No dzięki wszystkim za miłe słowa, ale to twardy jesion, wiele przetrwa, a poza tym to tylko drewno, uszkodzi się, to się naprawi, ja tam na nią chuchać i dmuchać nie zamierzam, ale też i nie przewiduję jakiegoś rzeźnictwa na niej, raczej używane przeze mnie sprzęty się rzadko niszczą, zawsze do dłutowania coś podkładam, więc będzie git.
No to teraz zostaje:
- deadman czyli przesuwna deska z otworami pod pieski lub holdfasty między lewą a prawą nogą - rowek od spodu w blacie już był dawno zrobiony, jeszcze prowadnica na dolnej rozpórce o przekroju odwróconego "v" i sama decha, wstawić i gotowe. Może ktoś wie skąd taka dziwna nazwa deadman?

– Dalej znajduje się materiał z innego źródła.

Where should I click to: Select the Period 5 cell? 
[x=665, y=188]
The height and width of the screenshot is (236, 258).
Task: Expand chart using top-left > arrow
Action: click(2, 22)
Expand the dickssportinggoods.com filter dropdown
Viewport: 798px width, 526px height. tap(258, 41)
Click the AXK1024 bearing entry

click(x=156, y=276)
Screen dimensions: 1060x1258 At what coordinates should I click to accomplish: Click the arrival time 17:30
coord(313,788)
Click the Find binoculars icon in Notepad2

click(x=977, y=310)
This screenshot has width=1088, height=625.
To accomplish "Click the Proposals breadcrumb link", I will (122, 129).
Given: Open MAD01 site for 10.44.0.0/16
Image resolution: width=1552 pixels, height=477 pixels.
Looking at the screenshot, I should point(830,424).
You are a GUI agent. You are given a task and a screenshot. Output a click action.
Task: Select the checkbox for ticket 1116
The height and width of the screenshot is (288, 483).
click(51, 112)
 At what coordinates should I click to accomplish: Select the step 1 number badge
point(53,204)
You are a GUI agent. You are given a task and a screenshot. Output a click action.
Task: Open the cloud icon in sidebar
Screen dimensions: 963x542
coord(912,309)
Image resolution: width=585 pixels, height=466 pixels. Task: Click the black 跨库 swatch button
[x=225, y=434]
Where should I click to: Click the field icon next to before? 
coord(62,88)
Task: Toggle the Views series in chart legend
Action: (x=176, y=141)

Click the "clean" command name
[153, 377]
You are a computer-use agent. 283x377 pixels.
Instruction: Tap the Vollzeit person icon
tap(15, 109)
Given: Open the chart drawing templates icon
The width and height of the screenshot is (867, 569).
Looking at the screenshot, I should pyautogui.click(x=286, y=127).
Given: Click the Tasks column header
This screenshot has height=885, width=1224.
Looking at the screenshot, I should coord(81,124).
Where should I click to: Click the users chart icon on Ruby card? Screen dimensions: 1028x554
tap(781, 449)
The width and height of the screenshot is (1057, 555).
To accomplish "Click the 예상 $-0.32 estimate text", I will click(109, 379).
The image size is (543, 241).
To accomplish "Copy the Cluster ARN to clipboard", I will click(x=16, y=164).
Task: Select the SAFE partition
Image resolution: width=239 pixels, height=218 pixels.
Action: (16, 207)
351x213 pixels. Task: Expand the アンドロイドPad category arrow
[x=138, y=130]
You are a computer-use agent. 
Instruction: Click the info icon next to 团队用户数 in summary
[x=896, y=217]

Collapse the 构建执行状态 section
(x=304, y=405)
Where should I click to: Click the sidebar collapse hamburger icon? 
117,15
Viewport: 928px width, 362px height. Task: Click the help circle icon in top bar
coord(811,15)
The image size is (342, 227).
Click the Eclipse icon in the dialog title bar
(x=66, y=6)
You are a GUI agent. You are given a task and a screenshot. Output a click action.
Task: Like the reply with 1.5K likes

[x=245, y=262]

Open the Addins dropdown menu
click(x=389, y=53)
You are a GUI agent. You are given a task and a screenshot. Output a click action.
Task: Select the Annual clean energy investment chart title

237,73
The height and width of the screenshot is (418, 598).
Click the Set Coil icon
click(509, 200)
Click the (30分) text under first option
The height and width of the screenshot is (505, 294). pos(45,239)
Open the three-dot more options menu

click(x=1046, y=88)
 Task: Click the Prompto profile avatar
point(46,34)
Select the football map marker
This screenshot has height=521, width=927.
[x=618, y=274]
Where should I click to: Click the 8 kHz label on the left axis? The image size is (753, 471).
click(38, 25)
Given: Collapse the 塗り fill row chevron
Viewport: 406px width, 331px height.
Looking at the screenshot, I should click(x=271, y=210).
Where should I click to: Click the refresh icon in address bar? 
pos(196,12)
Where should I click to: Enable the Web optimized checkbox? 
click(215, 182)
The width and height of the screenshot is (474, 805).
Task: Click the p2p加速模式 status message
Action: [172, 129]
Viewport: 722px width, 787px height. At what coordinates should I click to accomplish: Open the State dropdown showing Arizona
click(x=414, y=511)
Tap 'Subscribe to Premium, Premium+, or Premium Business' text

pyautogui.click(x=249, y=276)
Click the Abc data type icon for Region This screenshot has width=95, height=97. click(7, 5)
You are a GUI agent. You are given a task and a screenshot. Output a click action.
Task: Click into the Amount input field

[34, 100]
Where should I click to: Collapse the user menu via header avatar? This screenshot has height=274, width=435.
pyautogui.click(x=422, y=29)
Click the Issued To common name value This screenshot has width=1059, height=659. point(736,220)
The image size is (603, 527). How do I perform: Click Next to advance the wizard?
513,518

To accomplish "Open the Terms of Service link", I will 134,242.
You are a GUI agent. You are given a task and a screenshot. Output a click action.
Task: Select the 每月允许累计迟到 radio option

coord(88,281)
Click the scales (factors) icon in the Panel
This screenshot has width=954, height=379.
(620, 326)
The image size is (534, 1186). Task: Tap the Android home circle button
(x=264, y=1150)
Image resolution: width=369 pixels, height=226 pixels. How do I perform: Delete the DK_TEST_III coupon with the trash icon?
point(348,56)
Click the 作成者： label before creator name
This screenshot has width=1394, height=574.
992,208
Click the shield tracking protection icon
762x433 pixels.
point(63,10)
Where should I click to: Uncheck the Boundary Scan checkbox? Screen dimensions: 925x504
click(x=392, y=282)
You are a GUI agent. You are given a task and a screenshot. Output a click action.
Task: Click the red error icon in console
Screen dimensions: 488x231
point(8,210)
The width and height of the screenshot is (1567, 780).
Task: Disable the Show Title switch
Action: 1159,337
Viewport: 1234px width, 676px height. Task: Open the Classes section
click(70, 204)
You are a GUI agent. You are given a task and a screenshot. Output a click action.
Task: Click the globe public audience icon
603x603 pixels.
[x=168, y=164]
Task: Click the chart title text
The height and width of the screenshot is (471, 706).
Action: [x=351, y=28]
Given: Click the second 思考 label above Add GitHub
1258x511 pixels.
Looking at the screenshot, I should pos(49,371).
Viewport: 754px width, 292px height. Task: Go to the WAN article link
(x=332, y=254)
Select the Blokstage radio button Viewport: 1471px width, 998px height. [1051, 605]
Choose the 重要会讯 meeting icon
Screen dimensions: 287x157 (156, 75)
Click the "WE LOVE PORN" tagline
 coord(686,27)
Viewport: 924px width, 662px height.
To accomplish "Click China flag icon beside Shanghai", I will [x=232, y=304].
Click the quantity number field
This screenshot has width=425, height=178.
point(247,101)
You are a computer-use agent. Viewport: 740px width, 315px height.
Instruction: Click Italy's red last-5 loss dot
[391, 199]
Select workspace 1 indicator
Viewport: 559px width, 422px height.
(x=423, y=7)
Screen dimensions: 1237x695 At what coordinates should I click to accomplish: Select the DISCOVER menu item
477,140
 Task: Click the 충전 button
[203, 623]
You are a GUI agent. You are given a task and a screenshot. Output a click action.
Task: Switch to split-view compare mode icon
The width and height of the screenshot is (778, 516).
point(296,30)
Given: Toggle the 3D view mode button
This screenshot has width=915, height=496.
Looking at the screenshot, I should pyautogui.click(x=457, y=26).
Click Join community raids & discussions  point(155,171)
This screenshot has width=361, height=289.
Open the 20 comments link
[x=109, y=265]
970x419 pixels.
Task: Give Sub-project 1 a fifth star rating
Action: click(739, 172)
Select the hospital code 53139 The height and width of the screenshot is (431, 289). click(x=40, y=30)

- frezowanie (planowanie) - tego się najbardziej obawiam ale trzeba to trzeba
- docinanie na długość, nie wcześniej niż planowanie, żeby mieć wspólną powierzchnię referencyjną
- wiercenie pod pieski i holdfasty (osobne serie otworów) (powód jak wyżej)
Na razie z wrażeń, imadło typu "leg vise" jest niesamowite, jest pancerne i prawdą jest że jak ściśnie, można za materiał przesuwać 200 kg stół.
Struganie i cięcie na tym stole to poezja, nic nie lata, nic nie skacze, nic się nie przesunie, no cud po prostu.